Problem statement ▸ Once you find the line with "Task: Collapse the controller folder" in the data that follows, repeat it and every line after it exactly, through the line with "This screenshot has height=808, width=1512.".

Record extracts ▸
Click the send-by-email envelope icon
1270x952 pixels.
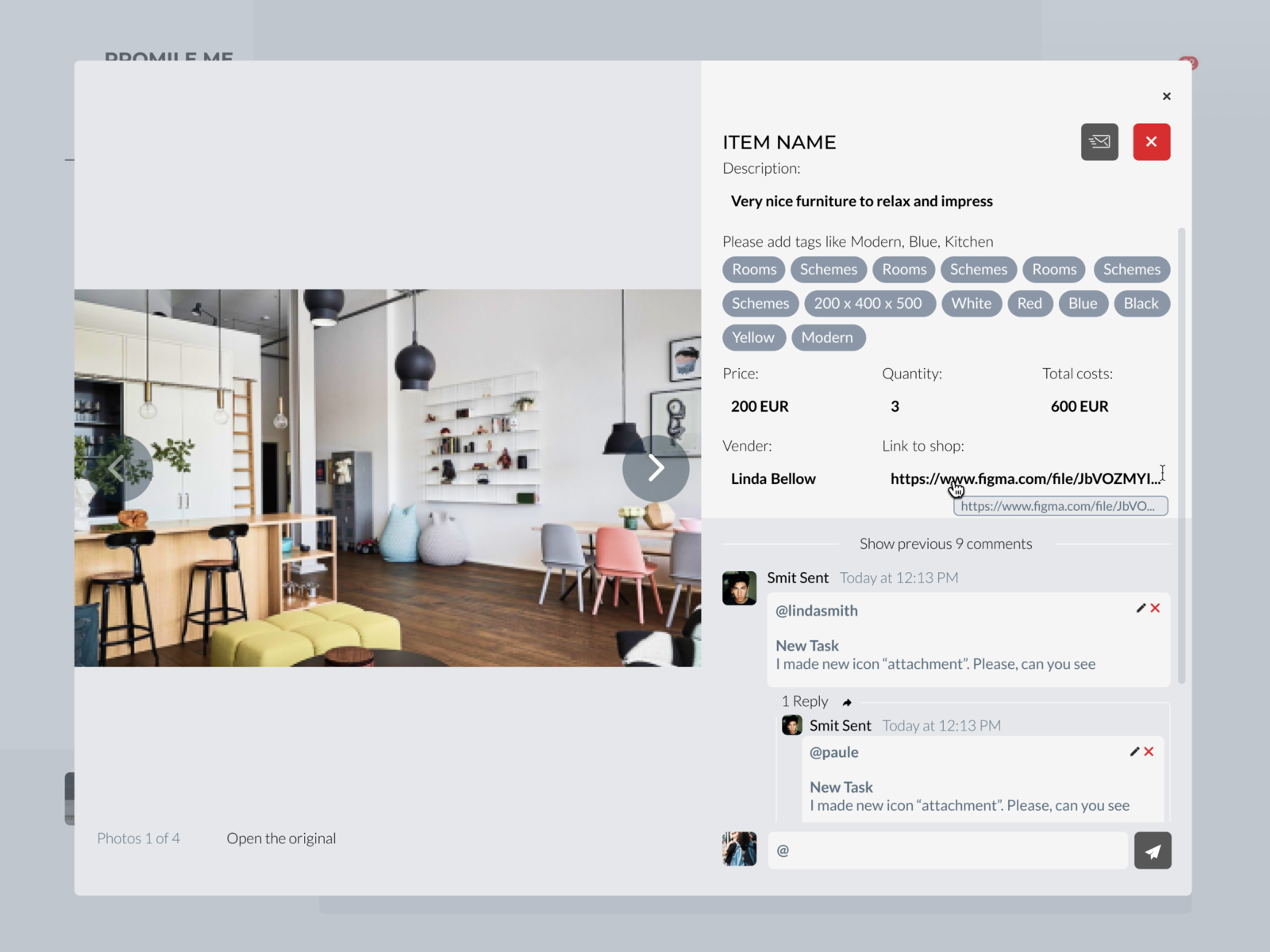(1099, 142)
---
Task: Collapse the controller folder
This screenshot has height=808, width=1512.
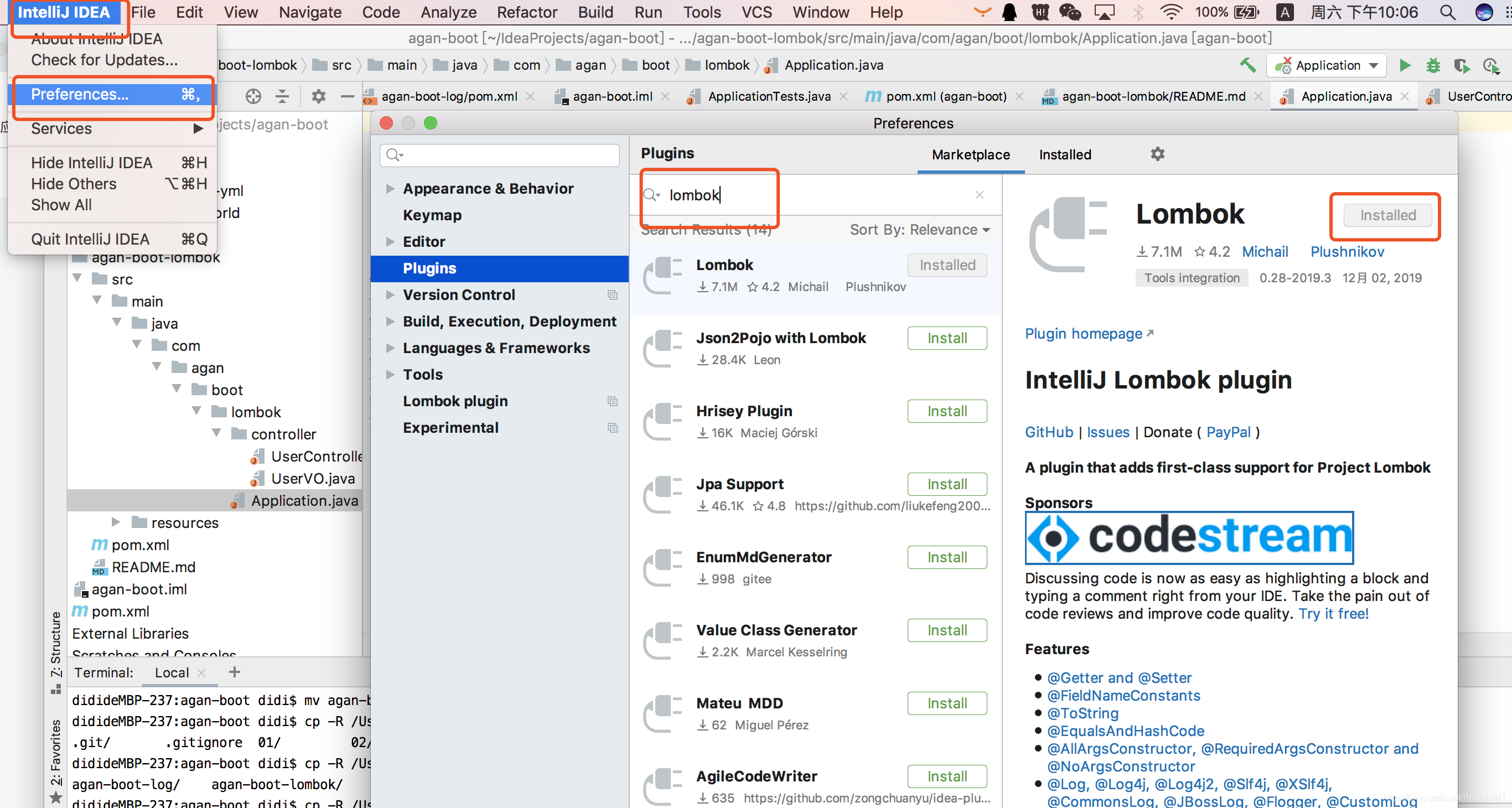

Solution ▸
Task: Collapse the controller folder
This screenshot has height=808, width=1512.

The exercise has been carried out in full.